• **EXTRACT TO READ**

Are there (secret) devices installed in HDB car park gantries to catch tailgaters?

By December 31, 2019 February 24th, 2020 Technology, Transport

On 23rd December, we came across a message that had been making rounds on WhatsApp.

The messages were accompanied with pictures that highlighted the devices at car park exits in HDB estates which were installed to catch motorists who bypassed the Electronic Parking System (EPS) gantries without paying the required charges.

In addition to the above, there is a voice memo of a man speaking in Hokkien. The voice memo roughly translates to:

“when you enter the carpark, those sensors on the pillars are for tailgating/ be careful because there’s a pretty hefty fine/ it’s to catch tailgating and there’s demerit points/ my friend is the contractor and he told me about this.”


We rate this claim as likely true.

We wrote in to HDB to clarify the use of technology to catch tailgaters in car parks, and their response follows:

“To reiterate, in the Tailgating Detection System (TDS), a network of sensors located at the exits of the EPS car parks measures the distance between vehicles as they approach the car park gantries. Once tailgating is detected, the system instantly records the video footage, including the vehicle’s details, date and time of the incident.

Compared to the manual process which can take several hours, the process of identifying such errant motorists using the TDS is much more effective and efficient. In addition, the TDS is portable. Hence, HDB will be implementing the TDS at EPS car parks where we have observed a higher number of tailgating incidents.

• **TASKS FOR THIS EXERCISE**
(1) According to the fact-check about HDB car park gantries, what does the network of sensors at the exits of EPS car parks measure?
(2) Resume the fact-check about HDB car park gantries from the point where it stops.
The records have no connection to the fact-check about HDB car park gantries.

• **INFORMATION PROVIDED**
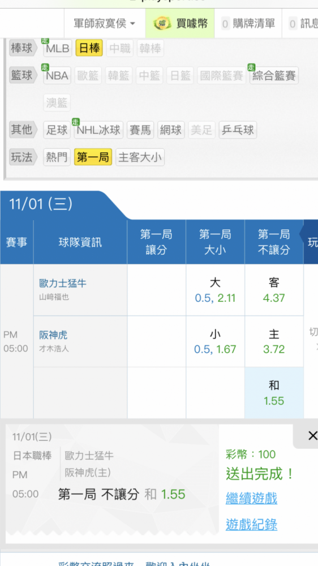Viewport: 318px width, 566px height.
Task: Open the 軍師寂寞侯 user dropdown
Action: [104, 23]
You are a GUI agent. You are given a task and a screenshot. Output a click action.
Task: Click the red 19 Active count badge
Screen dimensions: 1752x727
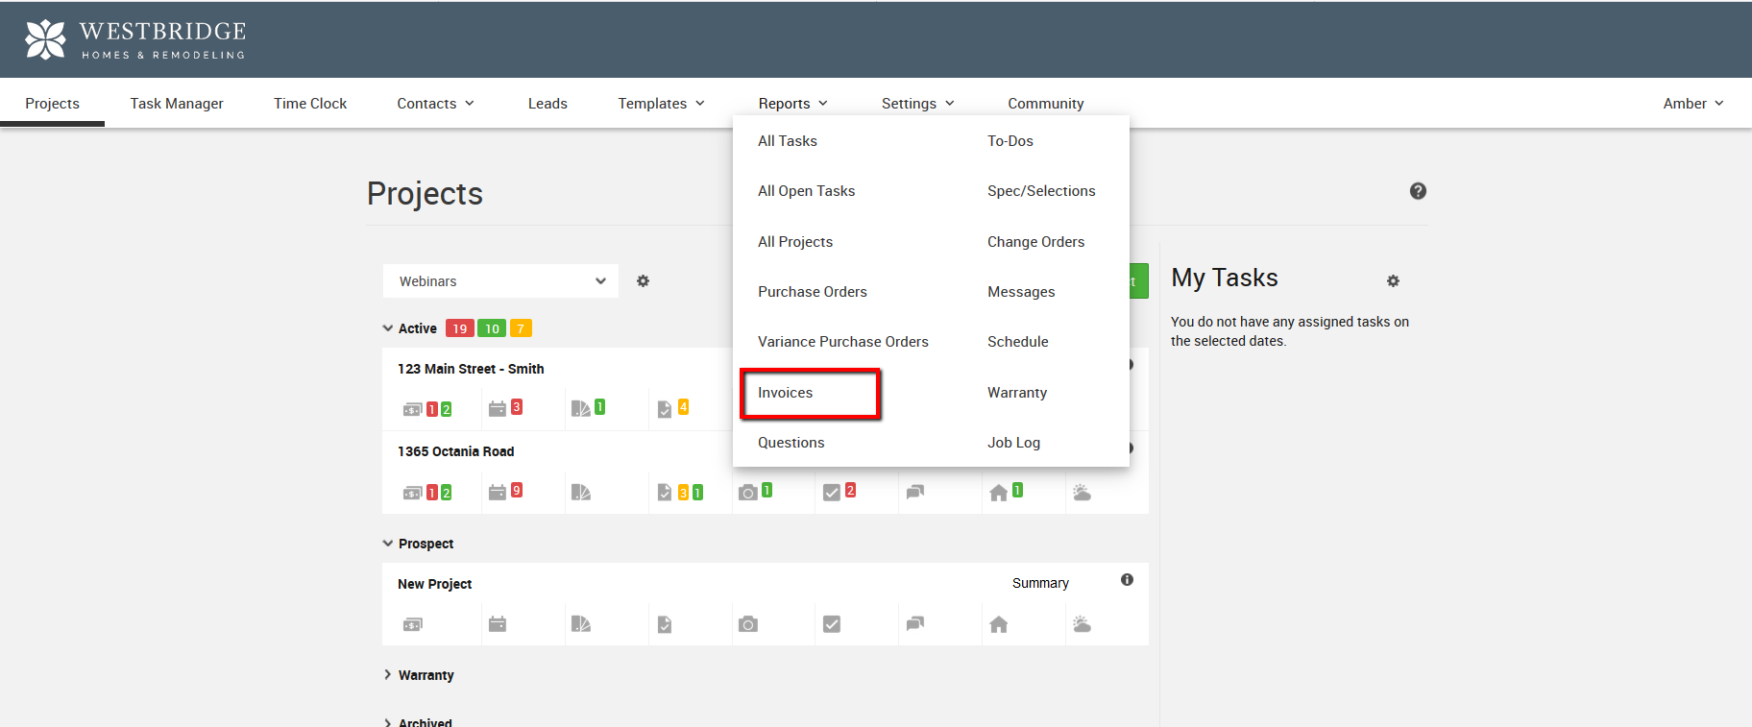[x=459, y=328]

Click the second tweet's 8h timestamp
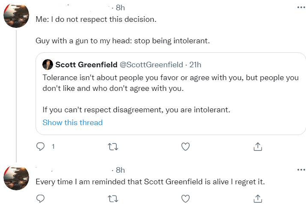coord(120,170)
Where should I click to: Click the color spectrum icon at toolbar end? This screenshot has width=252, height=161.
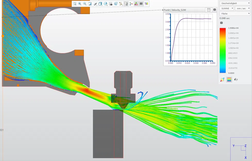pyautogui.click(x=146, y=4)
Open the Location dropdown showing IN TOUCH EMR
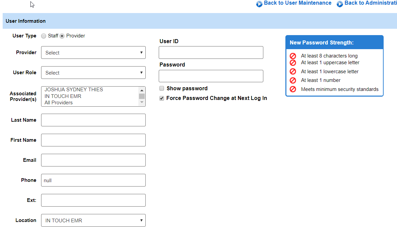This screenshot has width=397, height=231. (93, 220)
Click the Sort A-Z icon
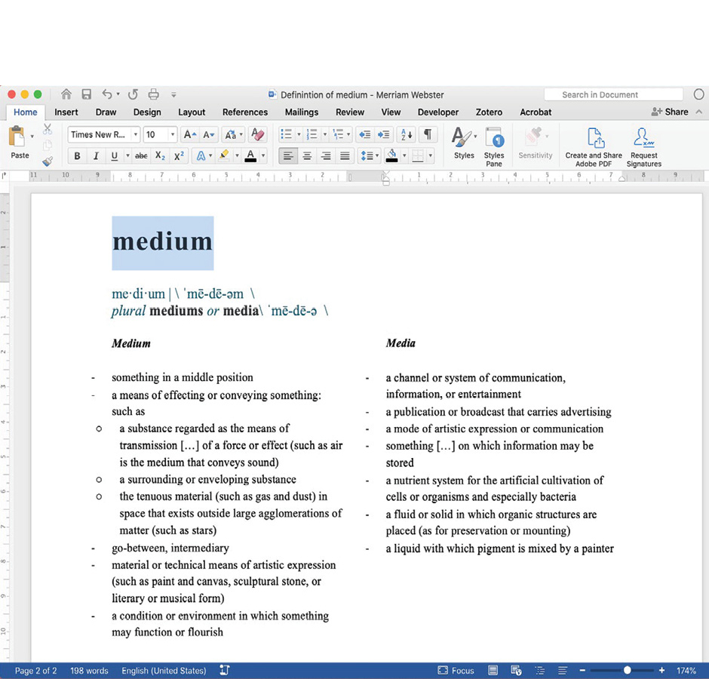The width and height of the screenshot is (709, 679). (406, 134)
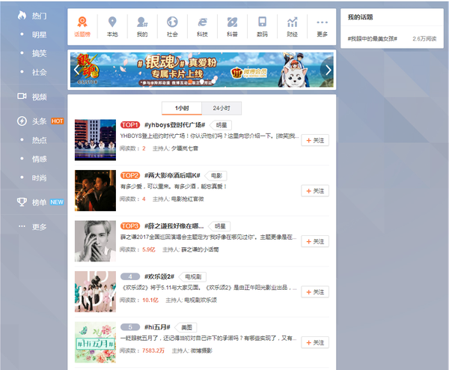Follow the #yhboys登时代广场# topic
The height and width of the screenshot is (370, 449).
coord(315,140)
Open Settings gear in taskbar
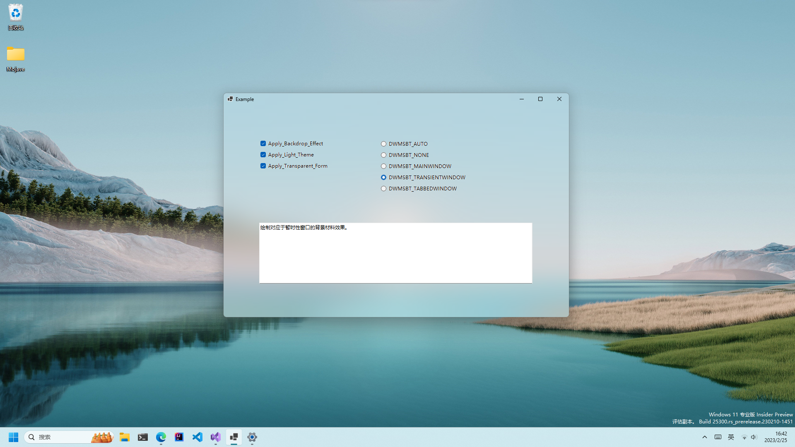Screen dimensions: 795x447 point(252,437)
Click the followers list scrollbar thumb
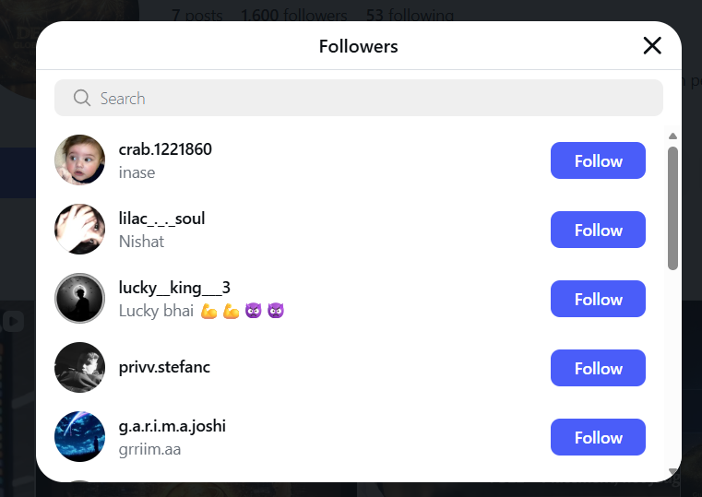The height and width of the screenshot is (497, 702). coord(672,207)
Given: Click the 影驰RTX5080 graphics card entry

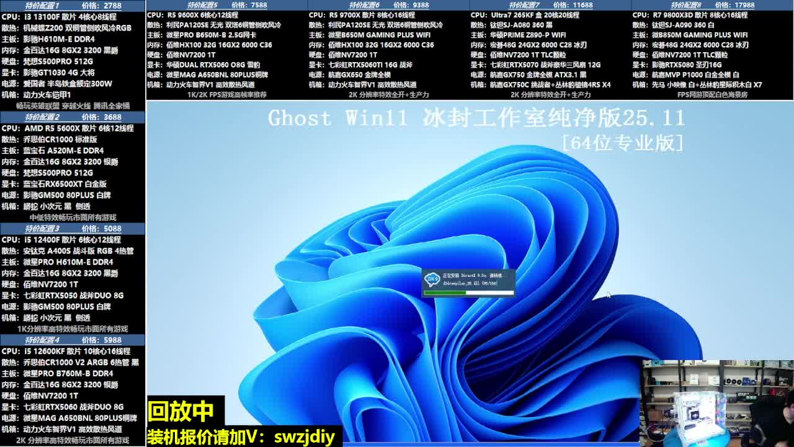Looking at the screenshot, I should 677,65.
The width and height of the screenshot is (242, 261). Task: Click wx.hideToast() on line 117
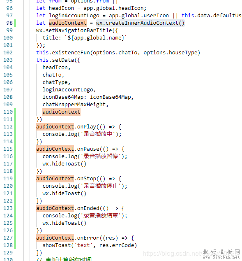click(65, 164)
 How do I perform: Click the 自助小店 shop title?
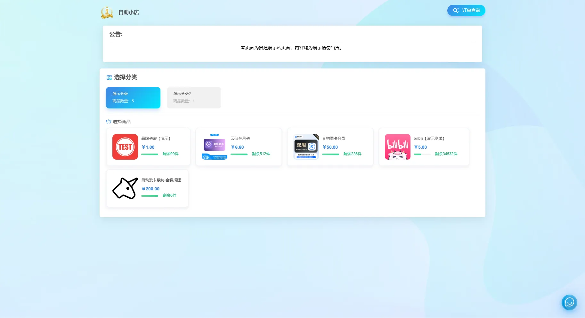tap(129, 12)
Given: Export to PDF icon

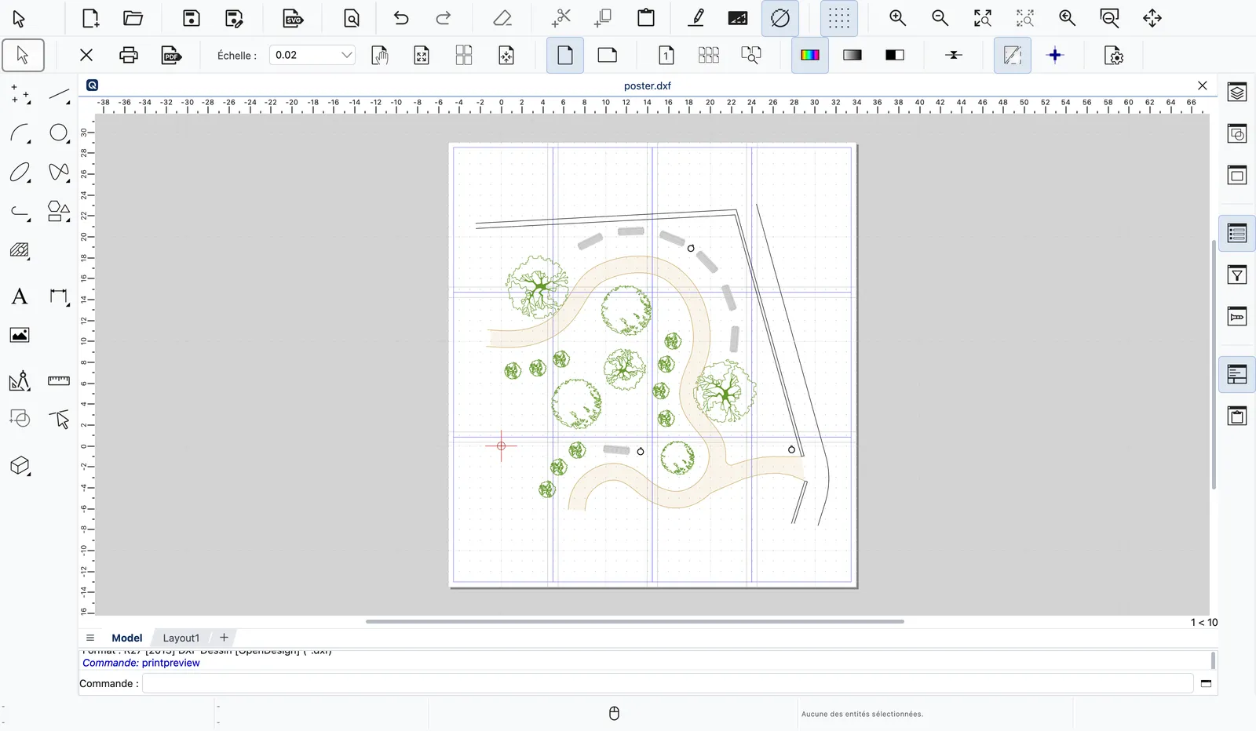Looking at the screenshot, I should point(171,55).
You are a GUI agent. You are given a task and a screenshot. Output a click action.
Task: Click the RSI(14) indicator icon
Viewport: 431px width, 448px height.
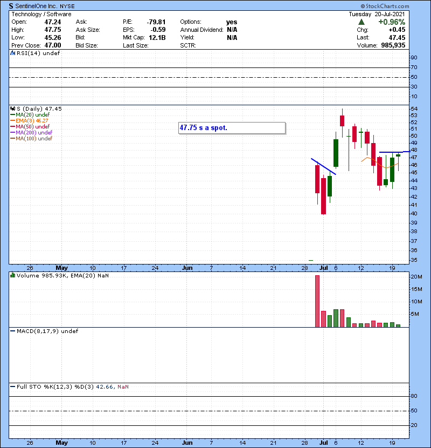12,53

• **ANSWERS TO THE EXERCISES**
(1) It measures the distance between vehicles as they approach the car park gantries.

(2)
HDB will continue to explore and harness technology to better serve the parking needs of HDB residents and motorists using HDB car parks.”

HDB stopped short of confirming whether the devices circled in the photos above were indeed part of the TDS due to “operational sensitivities”.

An extracted clip from a video by Channel News Asia (CNA) shows the actual devices that will be installed to identify tailgating vehicles in real time. A network of sensors placed at the exits of EPS car parks measure the distance between vehicles as they approach the gantries. When tailgating is detected, the system’s cameras instantly record the incident, capturing the offending vehicle’s details and date and time of the incident.

HDB piloted this technology at selected car parks between May and November 2017 to test the efficiency of the new system. It subsequently resulted in 130 drivers being caught for evading payment at EPS car parks.

However, the number of parking offence notices it issued for intentionally tailgating and bypassing EPS gantries exceeded 6,000 as of November 15, 2017. The initial penalties were $25 for motorcycles, $50 for cars and $80 for heavy vehicles, which have since been increased to the following as of 1 July 2019:

So if you’re thinking of getting away with free parking next time by pulling off this stunt, you may want to think twice!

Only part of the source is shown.